When Janet Mills boogied onto the stage on election night, the one person missing from her celebration was her husband, who passed away four years ago from the effects of a stroke. She says the experience of caring for him toward the end of his life helped shape her views on the health care system and of the importance of Medicaid expansion, one of her priorities along the campaign trail.
Mills pledged to chart a new course for Maine. And she told the crowd that night she would “think anew, act anew and begin anew.”
Eliza Townsend of the Maine Women’s Lobby, which Mills co-founded, says the new governor will change the way women are perceived in leadership.
“For me, it’s perhaps a combination of treating people with respect and being thoughtful about approaching issues and seeing that embodied - it was really fun yesterday to see the pictures of her moving into the Blaine House. They were so human. Again, it just made it very real that we’ve got a woman in charge,” she says.
“Her gender doesn’t really make a difference in her ability to do the job,” says state Rep. Kathleen Dillingham of Oxford, House Republican Leader. “It’s the same in any position in government. It’s wonderful, it’s empowering, but we all have the same abilities to carry out the same task.”

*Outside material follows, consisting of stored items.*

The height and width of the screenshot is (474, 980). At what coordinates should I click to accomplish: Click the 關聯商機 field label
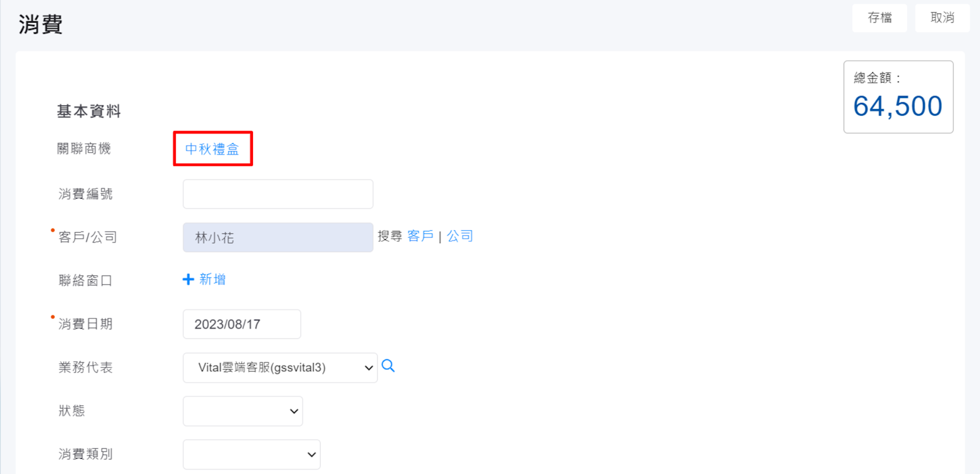point(84,149)
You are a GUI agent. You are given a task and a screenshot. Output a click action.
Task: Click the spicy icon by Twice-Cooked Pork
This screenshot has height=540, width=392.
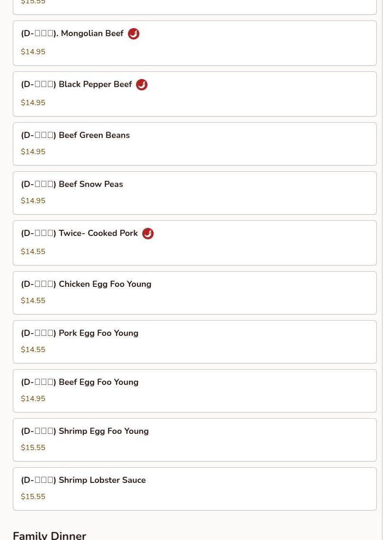pyautogui.click(x=148, y=234)
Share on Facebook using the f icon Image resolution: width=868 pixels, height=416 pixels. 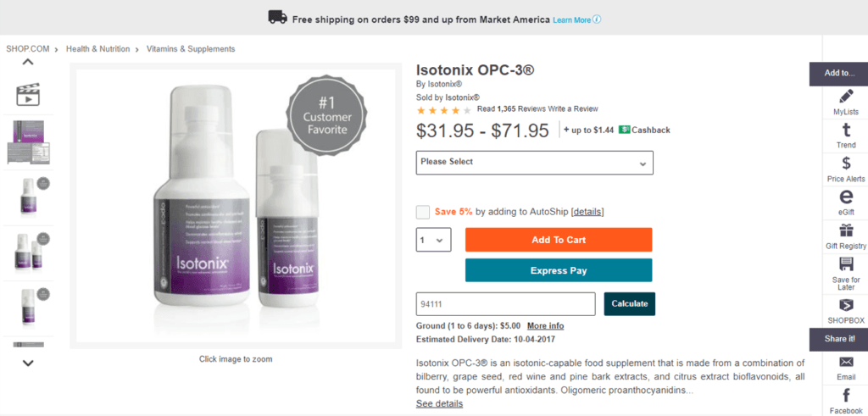(846, 396)
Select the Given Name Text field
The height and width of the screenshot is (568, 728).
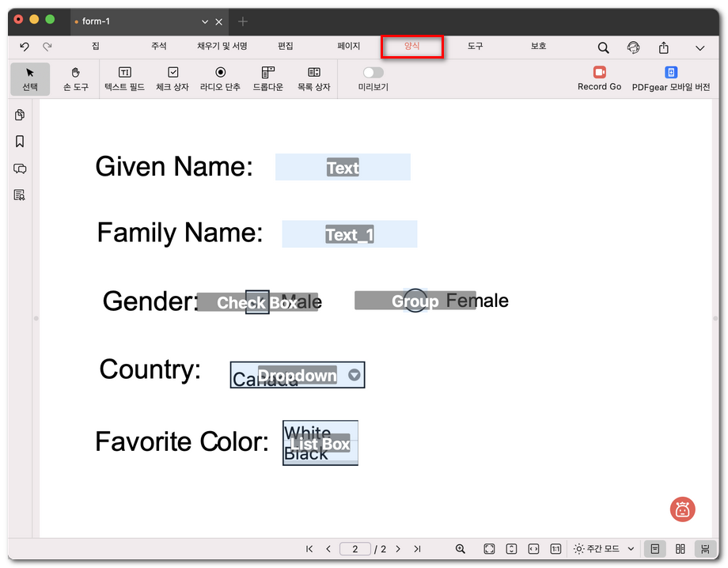343,168
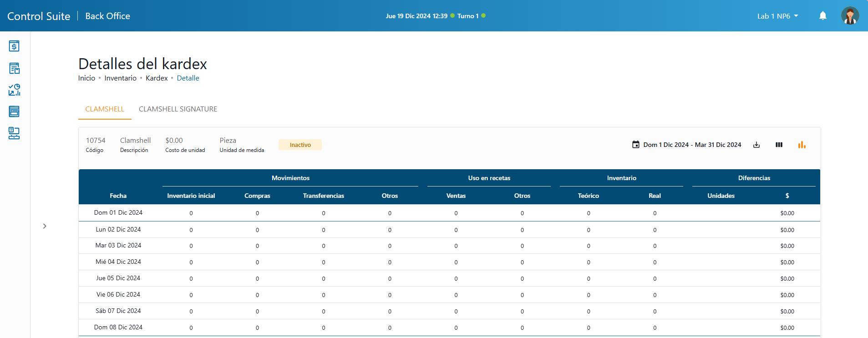Navigate to Kardex breadcrumb link
The image size is (868, 338).
coord(157,78)
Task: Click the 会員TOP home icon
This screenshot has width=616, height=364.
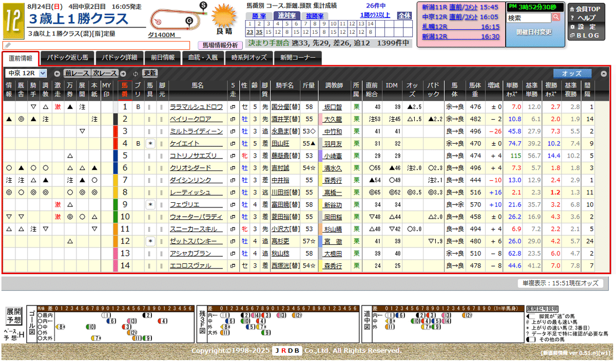Action: [572, 9]
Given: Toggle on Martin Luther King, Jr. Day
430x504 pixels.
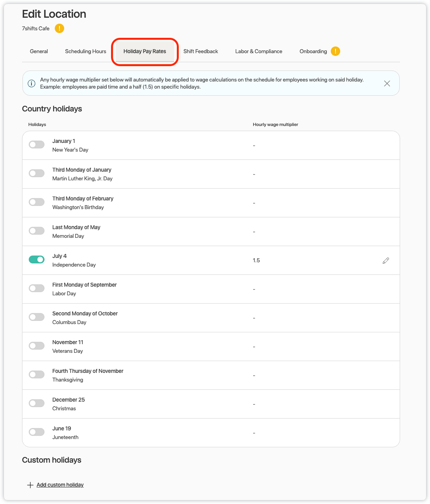Looking at the screenshot, I should [x=37, y=173].
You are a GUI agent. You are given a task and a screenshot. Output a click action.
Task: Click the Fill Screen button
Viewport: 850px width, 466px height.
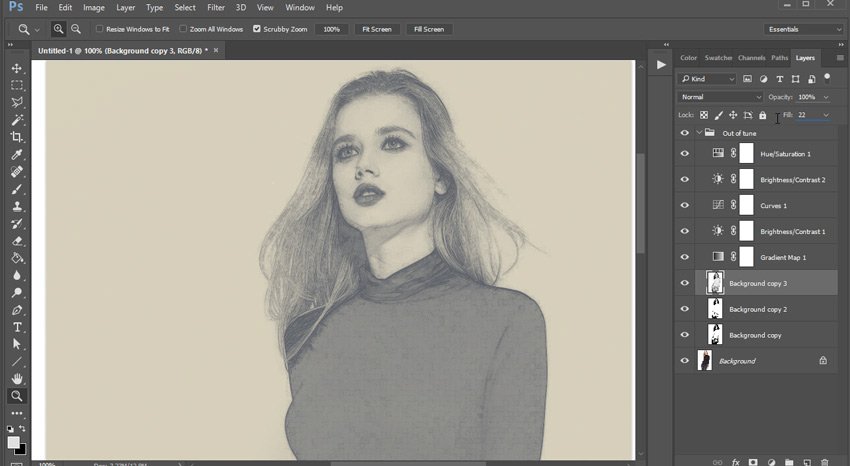[x=428, y=29]
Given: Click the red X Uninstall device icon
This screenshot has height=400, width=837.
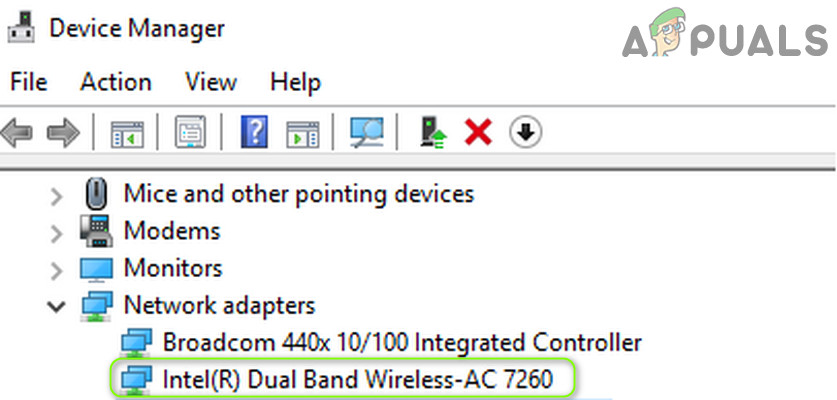Looking at the screenshot, I should (x=479, y=132).
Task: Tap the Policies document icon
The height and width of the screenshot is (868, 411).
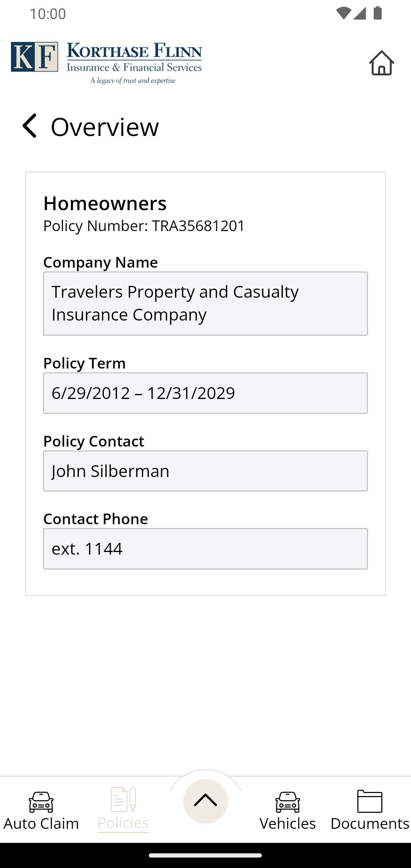Action: [123, 799]
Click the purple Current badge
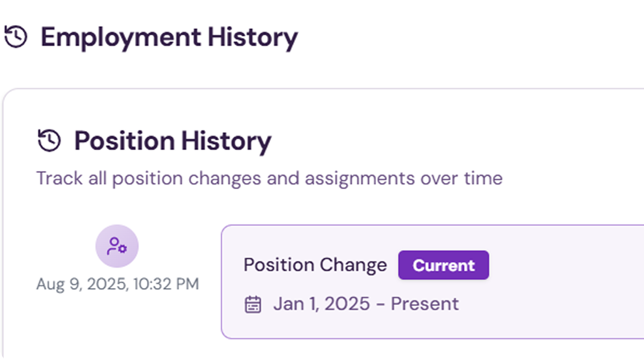 click(443, 265)
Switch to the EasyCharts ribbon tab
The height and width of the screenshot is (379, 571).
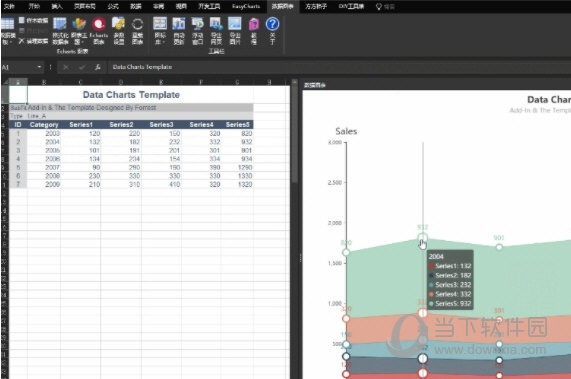coord(246,6)
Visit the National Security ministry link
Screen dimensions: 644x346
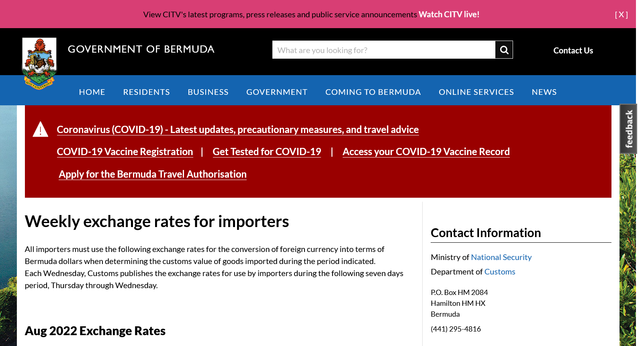(x=501, y=257)
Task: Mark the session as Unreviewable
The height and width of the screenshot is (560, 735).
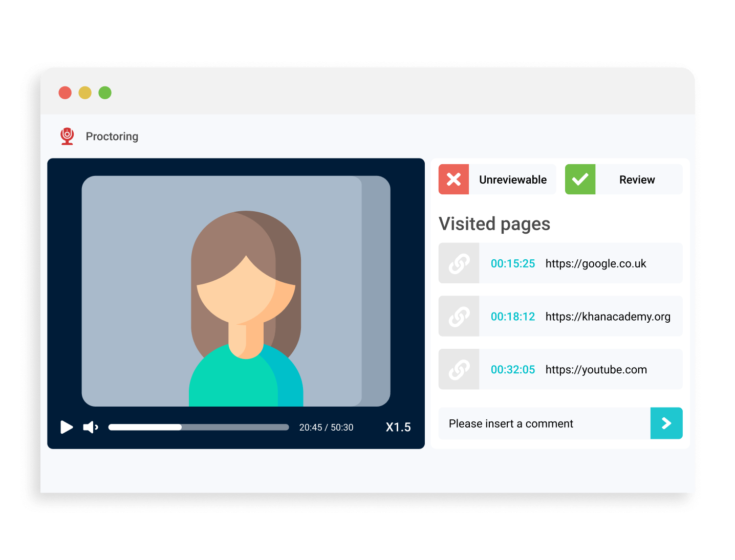Action: click(513, 179)
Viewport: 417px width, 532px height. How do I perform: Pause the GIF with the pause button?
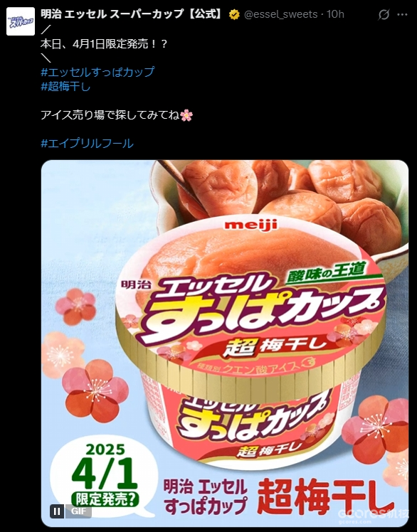57,511
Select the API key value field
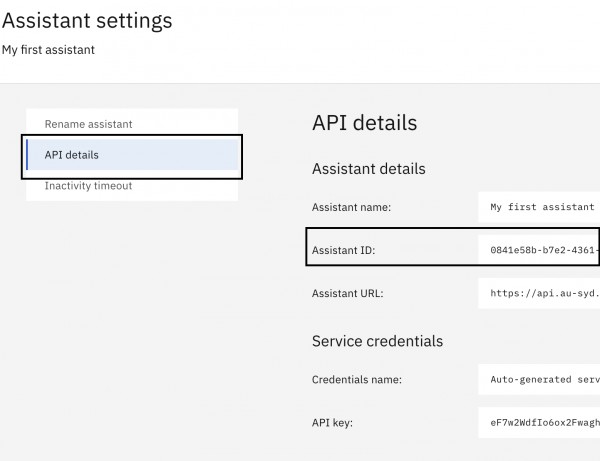600x461 pixels. [539, 423]
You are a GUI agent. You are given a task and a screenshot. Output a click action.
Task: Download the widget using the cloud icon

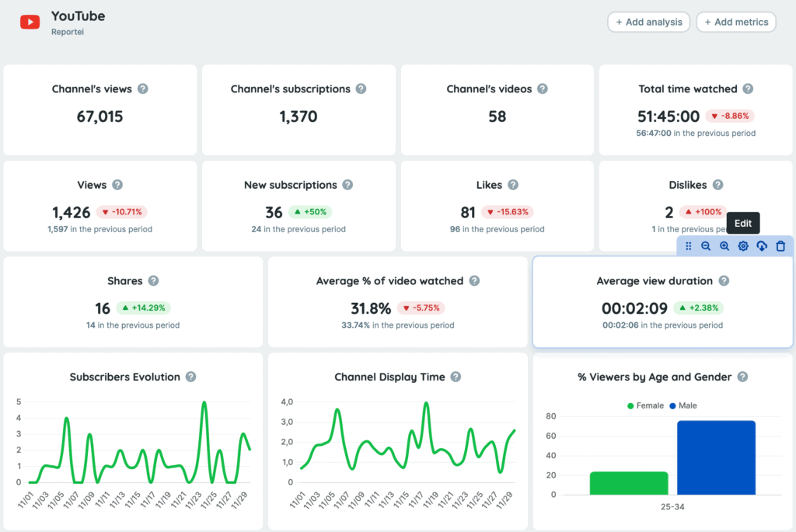(761, 245)
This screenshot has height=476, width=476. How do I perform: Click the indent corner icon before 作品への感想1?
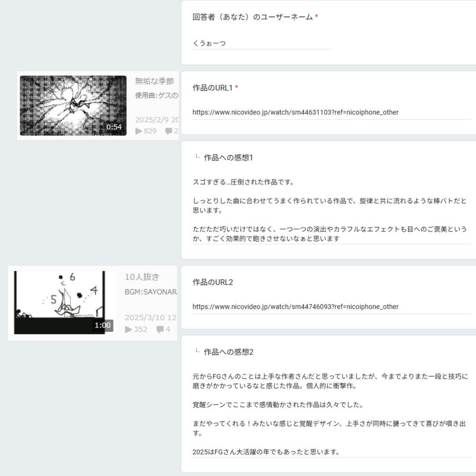[197, 157]
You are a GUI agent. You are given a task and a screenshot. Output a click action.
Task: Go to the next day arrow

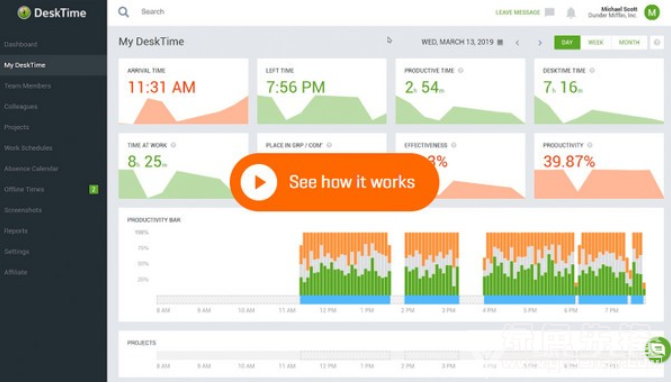540,43
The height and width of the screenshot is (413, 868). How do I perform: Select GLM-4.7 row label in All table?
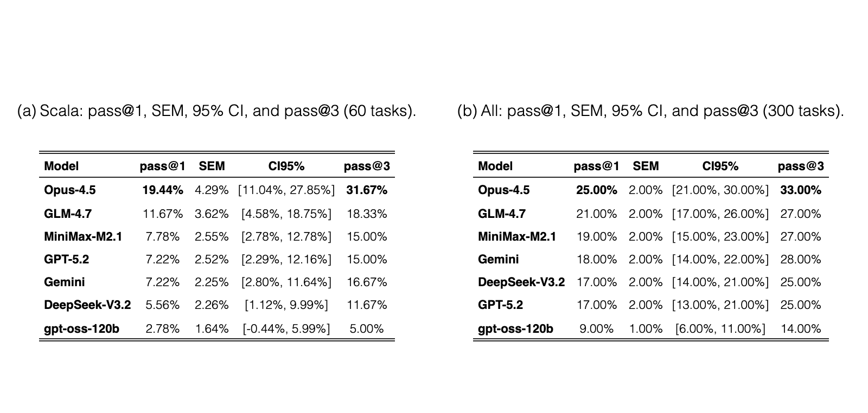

Dillingham says she and her colleagues are looking forward to working with Gov. Mills, interested in what policy changes she’ll propose and will keep an open mind as long as they’re fiscally responsible. Mills, meanwhile, continues to downplay her record as a trailblazer and the effort it took to get this far.
“Some of it’s accidental, honestly,” she says. “In my book I ran because I felt I was the most qualified person for the job, and I hope that history supports me in that. When I step into that governor’s office there will be an open door, an open mind and an open heart. That’s the way I feel about it. That’s the way it should be.”